Boulder, CO (May 19, 2020)—Digital audio pioneer Gus Skinas is using an all-analog signal chain that includes SSL’s SiX SuperAnalogue desktop console to record, master and remaster DSD projects at Octave Records, a studio facility and record label partnership with high-fidelity audio equipment company PS Audio.
“Everything I’m doing is all DSD,” says Skinas, a longtime Sony employee who was subsequently instrumental in bringing the manufacturer’s Sonoma DSD (Direct Stream Digital) recording technology to the pro-audio community through his Boulder-based Super Audio Center. Now, for recording, mastering and remastering projects at Octave Records, he says, “We’re always really careful to use the best analog gear we can, because with pure DSD your main processing is analog, and your mixing is analog.”
At his Octave Records studio Skinas has a vintage Studer console. “But I replaced the front end with the SSL because it sounds better than the Studer. The SiX gets the summing of the groups and main buses, and I use it for talkback and all of that. It’s exactly perfect for these high-end DSD recordings,” he says.
The first release on the new Octave Records label is a solo piano project, Out of Thin Air, by Grammy Award-winning jazz keyboardist Don Grusin, the first project to be recorded at the musician’s new studio, Moose Sound, at his home in Colorado. Recording engineer and producer Robert Friedrich, co-owner of Five/Four Productions (with Michael Bishop and Thomas Moore) recorded the release live to two-track. “It’s just stunning; it sounds wonderful,” says Skinas of the project.
“That little mixer sounded really, really good; I was stunned how good it sounded,” says Friedrich. “It’s a very short signal path and when we ran stuff through it, it was very neutral. It’s also incredibly flexible; we had almost endless possibilities to route inputs and signals.”
For the Out of Thin Air recordings, Friedrich reports, the main piano microphones were Sanken CO-100K condensers with short cable runs to Forssell Technologies SMP-2 preamplifiers. The room pickup was an AEA R88 stereo ribbon microphone paired with an Integer Audio RMP2 preamp. He tracked the project through EMM Labs ADC8 Mk IV converters to a Sonoma recorder at 2.8224 MHz — 64 times the CD audio sampling rate — and at quad rate DSD (11.2896 MHz) into Playback Designs’ Sonoma Recorder software via the company’s Pinot ADC.
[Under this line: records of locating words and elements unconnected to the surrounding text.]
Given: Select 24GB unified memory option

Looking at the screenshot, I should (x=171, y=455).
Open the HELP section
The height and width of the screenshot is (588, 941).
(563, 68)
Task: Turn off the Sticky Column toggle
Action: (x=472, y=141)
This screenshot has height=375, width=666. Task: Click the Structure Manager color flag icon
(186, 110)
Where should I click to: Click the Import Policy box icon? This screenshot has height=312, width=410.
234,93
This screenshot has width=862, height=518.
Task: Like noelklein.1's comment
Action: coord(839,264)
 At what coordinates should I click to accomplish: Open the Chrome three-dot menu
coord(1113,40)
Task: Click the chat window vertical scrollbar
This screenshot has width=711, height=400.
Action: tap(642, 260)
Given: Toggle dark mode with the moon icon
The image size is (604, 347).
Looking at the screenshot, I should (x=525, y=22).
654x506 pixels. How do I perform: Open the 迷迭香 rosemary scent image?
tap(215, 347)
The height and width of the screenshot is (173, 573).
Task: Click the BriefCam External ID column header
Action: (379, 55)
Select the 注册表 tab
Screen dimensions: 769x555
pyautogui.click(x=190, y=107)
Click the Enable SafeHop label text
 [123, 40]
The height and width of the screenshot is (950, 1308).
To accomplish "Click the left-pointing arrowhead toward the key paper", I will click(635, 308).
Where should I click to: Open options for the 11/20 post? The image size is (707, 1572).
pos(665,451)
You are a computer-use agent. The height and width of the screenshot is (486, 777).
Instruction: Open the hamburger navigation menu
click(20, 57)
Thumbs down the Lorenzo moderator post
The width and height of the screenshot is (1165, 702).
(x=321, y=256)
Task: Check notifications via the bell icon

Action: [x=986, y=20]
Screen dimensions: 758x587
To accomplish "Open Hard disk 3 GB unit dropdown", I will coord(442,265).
“The bandwidth of the console is great. I had all these high-bandwidth mics and mic pres going into it, and the DSD returning into it, using it as a monitor. What I liked about it was that when I flipped between the SSL console and DSD, it sounded pretty close — a lot closer than PCM is. You could be completely confident that you were capturing everything,” says Friedrich.